■ Task to carry out
Copy exactly the lines of the records below, and only those lines, beginning with the line that contains "Image resolution: width=785" and ending with the line that contains "Show the previous slide on the left".

■ Entries shown

__________________________________________________

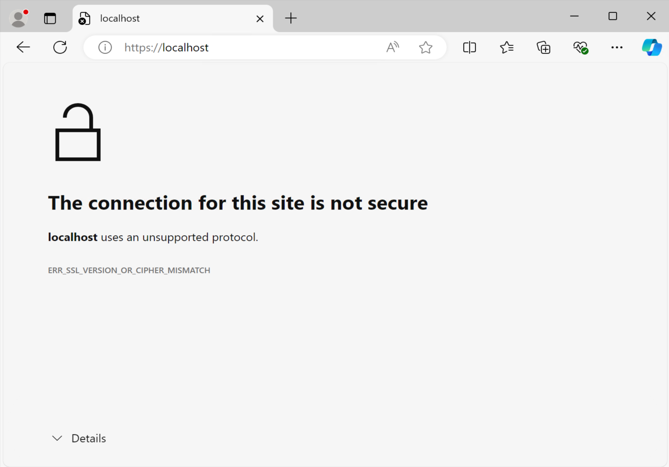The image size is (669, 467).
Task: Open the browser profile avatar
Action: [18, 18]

__________________________________________________

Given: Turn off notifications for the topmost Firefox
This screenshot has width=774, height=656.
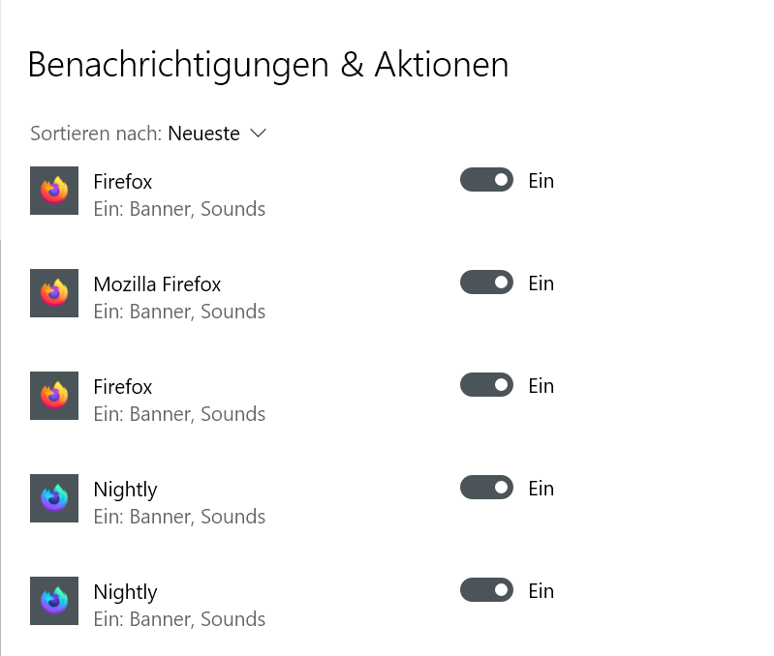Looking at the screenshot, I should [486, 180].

__________________________________________________

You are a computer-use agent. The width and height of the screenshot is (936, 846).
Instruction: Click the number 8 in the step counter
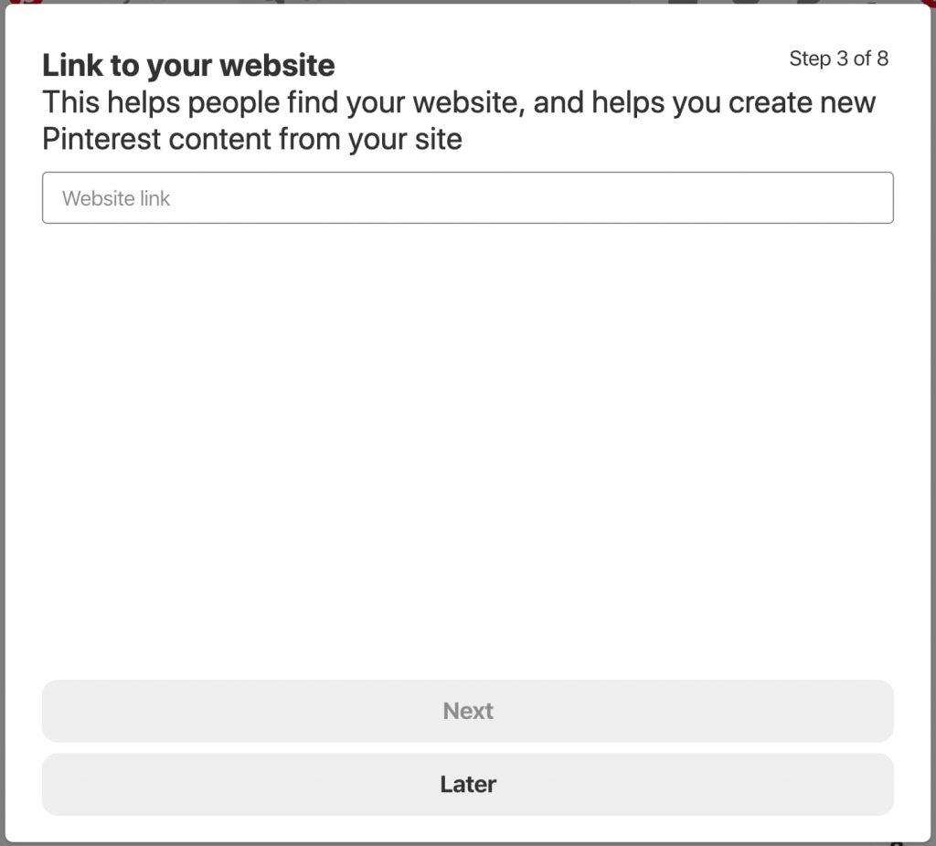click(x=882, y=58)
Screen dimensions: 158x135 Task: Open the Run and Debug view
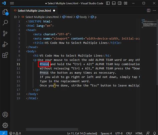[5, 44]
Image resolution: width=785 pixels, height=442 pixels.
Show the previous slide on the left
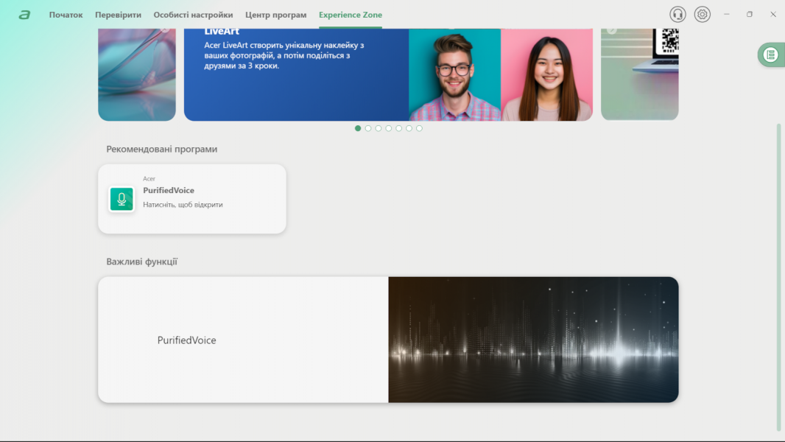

__________________________________________________

■ Written reply
Image resolution: width=785 pixels, height=442 pixels.
Show the previous slide on the left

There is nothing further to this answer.